▸ **INPUT**:

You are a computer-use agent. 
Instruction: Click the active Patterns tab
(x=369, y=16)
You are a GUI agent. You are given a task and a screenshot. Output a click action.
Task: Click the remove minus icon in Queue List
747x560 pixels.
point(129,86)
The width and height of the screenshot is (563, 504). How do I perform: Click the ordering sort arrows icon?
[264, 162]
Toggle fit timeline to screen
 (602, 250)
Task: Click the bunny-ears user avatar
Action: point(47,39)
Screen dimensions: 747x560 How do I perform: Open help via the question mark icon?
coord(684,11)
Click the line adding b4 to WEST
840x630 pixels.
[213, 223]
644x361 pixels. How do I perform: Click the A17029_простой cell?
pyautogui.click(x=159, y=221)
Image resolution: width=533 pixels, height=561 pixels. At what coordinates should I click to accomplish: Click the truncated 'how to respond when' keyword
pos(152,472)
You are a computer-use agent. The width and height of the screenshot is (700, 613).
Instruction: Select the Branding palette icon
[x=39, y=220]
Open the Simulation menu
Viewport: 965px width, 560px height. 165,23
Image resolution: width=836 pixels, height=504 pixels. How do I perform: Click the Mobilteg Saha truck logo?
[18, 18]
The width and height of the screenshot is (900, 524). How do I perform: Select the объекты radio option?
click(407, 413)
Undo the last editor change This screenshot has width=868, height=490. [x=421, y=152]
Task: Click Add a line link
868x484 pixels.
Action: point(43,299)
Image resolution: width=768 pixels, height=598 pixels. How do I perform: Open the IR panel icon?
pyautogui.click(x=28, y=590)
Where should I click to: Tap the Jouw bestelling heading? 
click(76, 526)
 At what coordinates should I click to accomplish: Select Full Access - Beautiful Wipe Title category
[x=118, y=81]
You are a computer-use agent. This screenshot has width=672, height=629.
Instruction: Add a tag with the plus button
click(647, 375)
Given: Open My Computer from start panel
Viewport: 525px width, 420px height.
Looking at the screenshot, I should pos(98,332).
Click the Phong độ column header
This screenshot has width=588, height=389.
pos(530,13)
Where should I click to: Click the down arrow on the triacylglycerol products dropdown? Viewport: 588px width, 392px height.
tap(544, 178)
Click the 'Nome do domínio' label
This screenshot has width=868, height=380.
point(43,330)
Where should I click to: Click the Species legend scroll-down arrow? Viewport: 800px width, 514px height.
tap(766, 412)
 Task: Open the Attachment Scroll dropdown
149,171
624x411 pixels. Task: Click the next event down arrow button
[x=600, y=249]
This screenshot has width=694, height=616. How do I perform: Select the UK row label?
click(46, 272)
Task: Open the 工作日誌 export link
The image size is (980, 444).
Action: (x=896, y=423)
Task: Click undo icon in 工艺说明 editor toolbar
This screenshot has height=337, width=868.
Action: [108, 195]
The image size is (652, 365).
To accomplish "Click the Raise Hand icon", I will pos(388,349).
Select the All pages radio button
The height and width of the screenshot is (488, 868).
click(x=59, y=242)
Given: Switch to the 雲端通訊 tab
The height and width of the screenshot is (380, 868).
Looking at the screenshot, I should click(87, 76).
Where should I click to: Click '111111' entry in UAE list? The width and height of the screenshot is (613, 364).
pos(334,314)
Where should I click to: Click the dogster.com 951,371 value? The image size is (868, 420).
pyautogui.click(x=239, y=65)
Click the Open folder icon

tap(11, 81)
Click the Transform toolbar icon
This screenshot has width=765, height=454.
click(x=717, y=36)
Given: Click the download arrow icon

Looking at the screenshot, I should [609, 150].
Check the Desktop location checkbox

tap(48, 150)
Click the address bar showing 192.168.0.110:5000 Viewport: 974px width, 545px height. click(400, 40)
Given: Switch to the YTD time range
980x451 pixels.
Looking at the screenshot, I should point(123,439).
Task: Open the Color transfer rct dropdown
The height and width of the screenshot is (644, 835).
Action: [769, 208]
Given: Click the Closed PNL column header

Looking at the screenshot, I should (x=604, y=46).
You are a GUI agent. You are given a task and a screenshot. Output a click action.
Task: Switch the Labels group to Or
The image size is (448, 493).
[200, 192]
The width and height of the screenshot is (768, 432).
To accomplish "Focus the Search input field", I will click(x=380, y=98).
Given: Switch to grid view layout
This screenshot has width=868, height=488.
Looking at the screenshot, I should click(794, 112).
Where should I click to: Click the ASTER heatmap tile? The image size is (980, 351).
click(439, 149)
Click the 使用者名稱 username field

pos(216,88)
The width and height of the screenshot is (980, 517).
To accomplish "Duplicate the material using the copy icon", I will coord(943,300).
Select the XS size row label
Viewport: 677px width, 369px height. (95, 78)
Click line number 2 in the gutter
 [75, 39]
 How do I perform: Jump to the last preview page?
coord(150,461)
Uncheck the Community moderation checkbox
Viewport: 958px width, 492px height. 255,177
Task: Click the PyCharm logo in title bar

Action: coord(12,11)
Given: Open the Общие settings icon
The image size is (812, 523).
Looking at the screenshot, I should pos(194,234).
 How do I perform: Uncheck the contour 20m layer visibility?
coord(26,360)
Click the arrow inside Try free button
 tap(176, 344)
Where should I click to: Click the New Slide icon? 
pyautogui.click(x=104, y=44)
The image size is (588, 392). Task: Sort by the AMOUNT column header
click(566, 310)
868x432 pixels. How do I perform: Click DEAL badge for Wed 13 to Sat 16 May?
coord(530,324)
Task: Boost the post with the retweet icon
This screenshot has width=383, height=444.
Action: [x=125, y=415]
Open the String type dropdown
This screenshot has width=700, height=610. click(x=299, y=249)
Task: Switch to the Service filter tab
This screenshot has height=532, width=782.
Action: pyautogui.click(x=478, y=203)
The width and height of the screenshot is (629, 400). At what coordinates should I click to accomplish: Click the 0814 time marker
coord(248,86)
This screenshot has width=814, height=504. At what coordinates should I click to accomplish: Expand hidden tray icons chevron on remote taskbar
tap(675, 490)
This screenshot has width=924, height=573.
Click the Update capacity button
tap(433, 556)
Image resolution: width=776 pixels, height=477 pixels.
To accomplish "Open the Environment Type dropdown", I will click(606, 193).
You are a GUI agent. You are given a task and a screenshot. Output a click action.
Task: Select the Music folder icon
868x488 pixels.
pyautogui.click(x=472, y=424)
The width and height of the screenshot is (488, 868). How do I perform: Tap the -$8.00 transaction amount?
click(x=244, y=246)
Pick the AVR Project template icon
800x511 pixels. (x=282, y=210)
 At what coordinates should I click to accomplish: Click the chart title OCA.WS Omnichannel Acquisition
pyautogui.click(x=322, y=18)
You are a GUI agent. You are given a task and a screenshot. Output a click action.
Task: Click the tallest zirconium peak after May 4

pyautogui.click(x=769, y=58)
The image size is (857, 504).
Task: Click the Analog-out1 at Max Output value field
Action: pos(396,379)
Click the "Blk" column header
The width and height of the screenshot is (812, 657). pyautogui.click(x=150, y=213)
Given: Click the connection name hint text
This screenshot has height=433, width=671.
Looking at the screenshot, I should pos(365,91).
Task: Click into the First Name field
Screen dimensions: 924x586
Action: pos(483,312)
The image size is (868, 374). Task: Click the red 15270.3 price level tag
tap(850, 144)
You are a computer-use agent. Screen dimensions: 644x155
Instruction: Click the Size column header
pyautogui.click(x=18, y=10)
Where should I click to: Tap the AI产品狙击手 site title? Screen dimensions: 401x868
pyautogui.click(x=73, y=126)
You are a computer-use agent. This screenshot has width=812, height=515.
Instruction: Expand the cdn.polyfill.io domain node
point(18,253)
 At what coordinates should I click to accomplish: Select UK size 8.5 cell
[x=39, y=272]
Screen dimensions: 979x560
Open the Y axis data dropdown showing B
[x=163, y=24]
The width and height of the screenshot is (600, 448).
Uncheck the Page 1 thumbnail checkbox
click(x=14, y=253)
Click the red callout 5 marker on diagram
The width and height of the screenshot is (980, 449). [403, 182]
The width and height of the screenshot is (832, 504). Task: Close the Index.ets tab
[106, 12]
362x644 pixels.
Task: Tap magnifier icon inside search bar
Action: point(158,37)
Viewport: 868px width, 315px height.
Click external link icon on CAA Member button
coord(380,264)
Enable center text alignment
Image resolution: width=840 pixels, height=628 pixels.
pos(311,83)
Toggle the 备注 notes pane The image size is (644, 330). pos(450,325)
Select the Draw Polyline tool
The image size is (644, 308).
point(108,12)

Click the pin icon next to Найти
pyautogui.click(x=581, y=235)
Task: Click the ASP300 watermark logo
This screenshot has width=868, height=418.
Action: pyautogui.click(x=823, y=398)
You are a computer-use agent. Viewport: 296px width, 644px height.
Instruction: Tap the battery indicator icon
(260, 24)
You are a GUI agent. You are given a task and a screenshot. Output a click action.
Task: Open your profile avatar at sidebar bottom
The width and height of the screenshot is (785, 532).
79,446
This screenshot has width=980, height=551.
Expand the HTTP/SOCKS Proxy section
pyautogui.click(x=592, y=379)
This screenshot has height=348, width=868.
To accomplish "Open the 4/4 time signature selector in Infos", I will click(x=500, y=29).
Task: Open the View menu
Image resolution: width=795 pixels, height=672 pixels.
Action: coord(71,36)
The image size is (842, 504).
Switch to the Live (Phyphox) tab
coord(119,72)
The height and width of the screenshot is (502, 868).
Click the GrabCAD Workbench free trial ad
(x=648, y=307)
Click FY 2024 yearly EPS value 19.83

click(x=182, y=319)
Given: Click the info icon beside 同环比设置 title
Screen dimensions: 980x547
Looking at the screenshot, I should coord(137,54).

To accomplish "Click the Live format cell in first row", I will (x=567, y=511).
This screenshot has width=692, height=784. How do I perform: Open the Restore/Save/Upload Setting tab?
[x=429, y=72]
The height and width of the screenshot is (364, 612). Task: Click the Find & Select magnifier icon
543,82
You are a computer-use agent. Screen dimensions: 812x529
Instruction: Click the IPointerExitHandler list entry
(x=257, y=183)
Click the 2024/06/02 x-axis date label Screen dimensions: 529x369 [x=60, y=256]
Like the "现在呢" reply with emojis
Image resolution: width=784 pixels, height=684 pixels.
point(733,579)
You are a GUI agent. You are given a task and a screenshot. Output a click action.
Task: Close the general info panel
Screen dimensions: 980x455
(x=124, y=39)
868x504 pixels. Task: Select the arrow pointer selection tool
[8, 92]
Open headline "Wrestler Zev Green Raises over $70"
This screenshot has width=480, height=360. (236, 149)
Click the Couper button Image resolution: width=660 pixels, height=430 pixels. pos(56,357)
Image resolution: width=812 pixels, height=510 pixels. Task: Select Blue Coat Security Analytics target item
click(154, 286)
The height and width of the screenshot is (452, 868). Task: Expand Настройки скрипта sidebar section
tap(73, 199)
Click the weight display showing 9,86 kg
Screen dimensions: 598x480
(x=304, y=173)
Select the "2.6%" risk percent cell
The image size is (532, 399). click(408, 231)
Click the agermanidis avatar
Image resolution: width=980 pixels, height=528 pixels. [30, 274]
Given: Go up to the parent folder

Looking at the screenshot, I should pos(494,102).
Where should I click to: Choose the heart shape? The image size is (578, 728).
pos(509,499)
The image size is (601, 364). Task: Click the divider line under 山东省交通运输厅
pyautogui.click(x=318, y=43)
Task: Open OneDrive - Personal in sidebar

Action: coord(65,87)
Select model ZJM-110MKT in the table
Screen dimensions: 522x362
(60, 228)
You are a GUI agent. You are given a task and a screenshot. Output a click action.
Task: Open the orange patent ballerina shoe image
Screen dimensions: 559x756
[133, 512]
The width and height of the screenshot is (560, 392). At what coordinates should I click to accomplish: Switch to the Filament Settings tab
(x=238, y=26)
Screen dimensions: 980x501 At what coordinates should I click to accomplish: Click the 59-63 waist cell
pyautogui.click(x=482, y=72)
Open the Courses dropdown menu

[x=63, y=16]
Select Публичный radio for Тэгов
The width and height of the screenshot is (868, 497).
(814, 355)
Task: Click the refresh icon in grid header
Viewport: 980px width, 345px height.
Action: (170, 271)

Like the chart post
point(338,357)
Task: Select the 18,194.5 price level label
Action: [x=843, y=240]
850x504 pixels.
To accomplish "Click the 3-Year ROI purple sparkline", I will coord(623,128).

▸ **EXERCISE REQUIREMENTS**: Reproducing the whole listing above is not the task. Copy exactly only the lines from the one with "868x432 pixels. How" to the one with "This screenshot has width=924, height=573.", both kept.

▸ **WRITTEN ANSWER**:
868x432 pixels. How do I perform: Click DEAL badge for Wed 13 to Sat 16 May?
coord(530,324)
Task: Boost the post with the retweet icon
This screenshot has width=383, height=444.
Action: [x=125, y=415]
Open the String type dropdown
This screenshot has width=700, height=610. click(x=299, y=249)
Task: Switch to the Service filter tab
This screenshot has height=532, width=782.
Action: pyautogui.click(x=478, y=203)
The width and height of the screenshot is (629, 400). At what coordinates should I click to accomplish: Click the 0814 time marker
coord(248,86)
This screenshot has width=814, height=504. At what coordinates should I click to accomplish: Expand hidden tray icons chevron on remote taskbar
tap(675, 490)
This screenshot has width=924, height=573.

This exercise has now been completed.